Work required: Where does the string "System" appear in the records? Copy each line that holds it.
** Supplied material follows **
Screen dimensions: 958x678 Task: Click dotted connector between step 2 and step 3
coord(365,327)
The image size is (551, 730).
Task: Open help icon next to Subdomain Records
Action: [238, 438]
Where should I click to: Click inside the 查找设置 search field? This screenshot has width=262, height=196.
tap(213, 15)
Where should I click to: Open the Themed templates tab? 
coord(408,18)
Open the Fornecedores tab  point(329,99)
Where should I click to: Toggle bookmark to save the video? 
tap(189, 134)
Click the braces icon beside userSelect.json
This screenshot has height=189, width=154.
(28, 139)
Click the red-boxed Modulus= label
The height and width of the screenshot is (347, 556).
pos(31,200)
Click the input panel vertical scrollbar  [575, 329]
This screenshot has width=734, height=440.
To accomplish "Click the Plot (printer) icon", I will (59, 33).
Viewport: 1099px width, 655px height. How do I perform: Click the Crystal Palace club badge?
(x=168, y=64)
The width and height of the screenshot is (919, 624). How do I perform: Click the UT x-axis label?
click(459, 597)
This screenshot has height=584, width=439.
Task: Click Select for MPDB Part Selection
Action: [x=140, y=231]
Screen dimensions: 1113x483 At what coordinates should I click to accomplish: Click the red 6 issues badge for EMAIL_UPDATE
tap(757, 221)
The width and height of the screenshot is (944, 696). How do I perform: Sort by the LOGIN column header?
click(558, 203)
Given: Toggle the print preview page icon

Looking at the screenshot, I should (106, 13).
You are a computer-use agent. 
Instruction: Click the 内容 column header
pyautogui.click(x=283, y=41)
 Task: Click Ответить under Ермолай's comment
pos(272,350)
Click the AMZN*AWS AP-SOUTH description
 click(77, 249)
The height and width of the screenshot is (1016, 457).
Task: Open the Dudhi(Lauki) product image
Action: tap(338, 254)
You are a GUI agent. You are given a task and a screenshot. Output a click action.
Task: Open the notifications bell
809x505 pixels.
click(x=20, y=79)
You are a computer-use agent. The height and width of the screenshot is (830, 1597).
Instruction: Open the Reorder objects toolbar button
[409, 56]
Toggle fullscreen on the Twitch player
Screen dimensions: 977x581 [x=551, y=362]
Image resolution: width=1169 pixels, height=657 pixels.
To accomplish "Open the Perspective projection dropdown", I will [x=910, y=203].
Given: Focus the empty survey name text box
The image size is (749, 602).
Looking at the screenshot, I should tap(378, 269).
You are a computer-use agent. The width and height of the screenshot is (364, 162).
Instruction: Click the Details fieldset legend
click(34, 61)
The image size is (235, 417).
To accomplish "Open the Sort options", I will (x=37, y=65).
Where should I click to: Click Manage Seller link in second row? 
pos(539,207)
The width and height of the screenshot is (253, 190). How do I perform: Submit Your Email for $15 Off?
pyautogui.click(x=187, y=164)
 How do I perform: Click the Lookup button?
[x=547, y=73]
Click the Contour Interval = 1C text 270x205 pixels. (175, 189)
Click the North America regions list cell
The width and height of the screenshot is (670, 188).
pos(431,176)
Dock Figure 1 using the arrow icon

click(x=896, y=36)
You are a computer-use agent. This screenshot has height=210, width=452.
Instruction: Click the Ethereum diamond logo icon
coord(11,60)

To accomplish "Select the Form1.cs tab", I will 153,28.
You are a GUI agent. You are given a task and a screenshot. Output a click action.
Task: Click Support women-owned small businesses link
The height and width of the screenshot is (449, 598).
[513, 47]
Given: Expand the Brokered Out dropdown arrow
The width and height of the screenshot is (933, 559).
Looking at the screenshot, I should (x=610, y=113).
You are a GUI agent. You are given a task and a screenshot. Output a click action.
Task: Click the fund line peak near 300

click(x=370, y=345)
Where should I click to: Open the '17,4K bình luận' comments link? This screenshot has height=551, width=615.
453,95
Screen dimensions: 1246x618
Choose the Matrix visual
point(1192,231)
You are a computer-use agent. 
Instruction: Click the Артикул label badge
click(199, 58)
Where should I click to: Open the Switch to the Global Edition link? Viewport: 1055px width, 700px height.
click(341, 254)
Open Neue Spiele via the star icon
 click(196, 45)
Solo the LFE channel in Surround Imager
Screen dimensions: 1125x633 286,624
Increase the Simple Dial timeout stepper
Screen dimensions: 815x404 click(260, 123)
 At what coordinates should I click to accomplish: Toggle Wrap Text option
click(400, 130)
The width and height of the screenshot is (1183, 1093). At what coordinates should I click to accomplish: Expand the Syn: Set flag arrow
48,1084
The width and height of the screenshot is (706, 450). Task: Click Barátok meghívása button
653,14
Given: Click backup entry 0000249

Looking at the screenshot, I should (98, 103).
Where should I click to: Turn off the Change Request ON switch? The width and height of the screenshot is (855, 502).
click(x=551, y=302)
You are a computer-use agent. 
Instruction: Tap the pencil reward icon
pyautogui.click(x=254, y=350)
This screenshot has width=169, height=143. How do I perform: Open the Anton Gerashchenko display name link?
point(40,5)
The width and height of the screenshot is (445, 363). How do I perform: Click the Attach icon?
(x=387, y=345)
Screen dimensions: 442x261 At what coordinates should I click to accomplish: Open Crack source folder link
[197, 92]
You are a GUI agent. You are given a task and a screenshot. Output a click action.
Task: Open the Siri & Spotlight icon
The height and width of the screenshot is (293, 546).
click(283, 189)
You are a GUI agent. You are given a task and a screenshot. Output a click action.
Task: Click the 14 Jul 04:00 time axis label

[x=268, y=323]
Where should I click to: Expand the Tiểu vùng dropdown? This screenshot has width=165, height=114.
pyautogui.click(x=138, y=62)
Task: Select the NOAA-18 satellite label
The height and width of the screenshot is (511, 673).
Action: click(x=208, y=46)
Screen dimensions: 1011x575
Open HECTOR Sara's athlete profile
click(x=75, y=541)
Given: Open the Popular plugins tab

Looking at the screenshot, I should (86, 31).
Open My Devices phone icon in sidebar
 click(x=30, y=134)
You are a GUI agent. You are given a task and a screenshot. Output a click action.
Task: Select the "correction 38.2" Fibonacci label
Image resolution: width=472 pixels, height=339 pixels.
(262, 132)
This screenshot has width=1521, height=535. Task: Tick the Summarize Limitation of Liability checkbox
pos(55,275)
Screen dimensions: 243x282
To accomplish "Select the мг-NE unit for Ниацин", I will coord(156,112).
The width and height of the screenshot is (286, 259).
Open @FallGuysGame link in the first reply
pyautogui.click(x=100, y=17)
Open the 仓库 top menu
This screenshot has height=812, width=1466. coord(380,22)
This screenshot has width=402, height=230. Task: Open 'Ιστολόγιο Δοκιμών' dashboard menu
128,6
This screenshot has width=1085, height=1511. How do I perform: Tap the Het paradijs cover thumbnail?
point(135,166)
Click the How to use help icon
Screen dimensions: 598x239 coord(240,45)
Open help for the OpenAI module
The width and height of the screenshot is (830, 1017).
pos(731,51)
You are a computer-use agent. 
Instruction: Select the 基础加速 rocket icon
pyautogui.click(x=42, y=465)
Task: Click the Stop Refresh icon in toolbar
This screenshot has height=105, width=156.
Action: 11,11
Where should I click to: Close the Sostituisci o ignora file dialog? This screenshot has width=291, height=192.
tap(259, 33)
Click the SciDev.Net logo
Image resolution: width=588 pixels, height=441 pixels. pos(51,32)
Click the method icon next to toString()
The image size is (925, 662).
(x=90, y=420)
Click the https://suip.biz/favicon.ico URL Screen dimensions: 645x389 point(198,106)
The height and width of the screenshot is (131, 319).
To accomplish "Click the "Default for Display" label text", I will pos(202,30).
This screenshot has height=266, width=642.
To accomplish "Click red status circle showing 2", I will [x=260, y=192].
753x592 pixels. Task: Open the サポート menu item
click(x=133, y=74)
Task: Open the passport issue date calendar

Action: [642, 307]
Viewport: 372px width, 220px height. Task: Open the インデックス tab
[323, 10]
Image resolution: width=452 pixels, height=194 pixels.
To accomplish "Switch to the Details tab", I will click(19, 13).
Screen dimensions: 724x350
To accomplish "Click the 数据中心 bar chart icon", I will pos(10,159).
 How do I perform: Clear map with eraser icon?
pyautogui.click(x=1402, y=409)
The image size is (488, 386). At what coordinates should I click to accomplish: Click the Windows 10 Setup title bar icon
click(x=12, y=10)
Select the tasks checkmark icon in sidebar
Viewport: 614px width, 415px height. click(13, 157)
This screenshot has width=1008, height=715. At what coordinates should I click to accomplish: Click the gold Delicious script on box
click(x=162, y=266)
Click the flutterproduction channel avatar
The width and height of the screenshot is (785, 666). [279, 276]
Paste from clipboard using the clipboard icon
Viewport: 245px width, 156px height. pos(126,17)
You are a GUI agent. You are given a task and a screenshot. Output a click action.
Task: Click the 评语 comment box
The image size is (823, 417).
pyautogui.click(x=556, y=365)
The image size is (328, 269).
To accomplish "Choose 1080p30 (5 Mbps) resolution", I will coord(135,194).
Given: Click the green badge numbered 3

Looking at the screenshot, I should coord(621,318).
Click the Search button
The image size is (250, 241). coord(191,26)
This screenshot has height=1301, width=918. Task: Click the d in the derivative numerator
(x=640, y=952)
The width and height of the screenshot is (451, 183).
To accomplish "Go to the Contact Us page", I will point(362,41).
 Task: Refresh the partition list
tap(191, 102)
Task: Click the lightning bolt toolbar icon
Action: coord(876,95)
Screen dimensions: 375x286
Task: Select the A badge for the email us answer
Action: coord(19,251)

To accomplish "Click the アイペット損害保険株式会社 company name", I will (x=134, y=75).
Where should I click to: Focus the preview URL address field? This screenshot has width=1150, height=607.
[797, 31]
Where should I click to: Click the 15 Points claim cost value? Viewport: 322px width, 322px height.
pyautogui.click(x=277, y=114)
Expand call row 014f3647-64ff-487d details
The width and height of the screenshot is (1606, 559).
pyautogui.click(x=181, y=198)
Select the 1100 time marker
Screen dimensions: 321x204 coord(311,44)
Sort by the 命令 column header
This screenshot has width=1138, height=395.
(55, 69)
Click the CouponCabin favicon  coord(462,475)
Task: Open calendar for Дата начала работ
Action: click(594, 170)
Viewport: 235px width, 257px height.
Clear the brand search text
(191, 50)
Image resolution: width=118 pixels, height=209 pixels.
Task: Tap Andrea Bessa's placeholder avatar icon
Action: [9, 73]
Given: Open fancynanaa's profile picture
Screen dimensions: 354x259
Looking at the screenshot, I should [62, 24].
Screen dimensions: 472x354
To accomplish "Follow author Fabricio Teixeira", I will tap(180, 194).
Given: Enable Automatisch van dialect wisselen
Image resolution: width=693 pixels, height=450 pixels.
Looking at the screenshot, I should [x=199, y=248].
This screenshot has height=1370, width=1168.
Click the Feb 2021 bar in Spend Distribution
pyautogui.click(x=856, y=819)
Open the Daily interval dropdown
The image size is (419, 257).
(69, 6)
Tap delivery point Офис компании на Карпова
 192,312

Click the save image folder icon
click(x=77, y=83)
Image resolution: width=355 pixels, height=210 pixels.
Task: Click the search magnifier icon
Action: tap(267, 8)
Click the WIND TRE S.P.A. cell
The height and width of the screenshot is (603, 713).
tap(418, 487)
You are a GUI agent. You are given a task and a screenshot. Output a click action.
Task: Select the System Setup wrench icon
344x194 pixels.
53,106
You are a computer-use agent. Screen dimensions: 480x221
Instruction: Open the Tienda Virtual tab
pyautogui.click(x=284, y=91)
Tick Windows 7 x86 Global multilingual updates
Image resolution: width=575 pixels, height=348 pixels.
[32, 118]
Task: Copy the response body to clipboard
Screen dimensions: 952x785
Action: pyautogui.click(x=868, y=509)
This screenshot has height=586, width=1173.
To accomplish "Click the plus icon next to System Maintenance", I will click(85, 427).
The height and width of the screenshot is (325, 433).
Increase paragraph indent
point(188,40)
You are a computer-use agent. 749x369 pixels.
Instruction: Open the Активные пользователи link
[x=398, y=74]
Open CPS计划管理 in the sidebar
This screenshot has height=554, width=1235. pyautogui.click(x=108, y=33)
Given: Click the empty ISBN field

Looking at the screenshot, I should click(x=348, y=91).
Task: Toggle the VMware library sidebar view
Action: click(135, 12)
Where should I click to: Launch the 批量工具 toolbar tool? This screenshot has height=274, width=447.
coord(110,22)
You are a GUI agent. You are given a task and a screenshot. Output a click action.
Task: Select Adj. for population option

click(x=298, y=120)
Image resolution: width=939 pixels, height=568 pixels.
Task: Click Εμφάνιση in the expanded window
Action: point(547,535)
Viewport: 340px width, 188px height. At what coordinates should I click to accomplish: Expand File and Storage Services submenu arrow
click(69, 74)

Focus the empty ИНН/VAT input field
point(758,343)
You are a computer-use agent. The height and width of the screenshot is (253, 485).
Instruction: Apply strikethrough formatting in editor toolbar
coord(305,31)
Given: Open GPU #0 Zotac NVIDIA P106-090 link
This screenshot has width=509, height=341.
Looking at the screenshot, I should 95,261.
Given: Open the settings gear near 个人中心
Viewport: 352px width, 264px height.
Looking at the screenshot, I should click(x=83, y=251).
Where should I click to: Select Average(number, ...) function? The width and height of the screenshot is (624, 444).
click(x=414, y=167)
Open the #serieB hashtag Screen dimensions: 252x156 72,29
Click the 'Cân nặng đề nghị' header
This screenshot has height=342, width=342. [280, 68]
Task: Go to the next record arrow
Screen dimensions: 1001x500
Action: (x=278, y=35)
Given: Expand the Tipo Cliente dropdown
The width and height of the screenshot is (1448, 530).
** End of Supplied material **
Your response:
Task: Select the System Setup wrench icon
To accomplish "Click the plus icon next to System Maintenance", I will click(85, 427).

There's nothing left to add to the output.